Data extracted from a collection:

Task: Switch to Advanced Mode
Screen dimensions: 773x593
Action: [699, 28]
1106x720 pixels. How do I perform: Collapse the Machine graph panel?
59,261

● Goal of the exercise:
Please output only the lines from the one holding "Screen dimensions: 773x593" to the end of the records, first and last included, exactly as they appear.

● The completed task:
Screen dimensions: 773x593
Action: [699, 28]
1106x720 pixels. How do I perform: Collapse the Machine graph panel?
59,261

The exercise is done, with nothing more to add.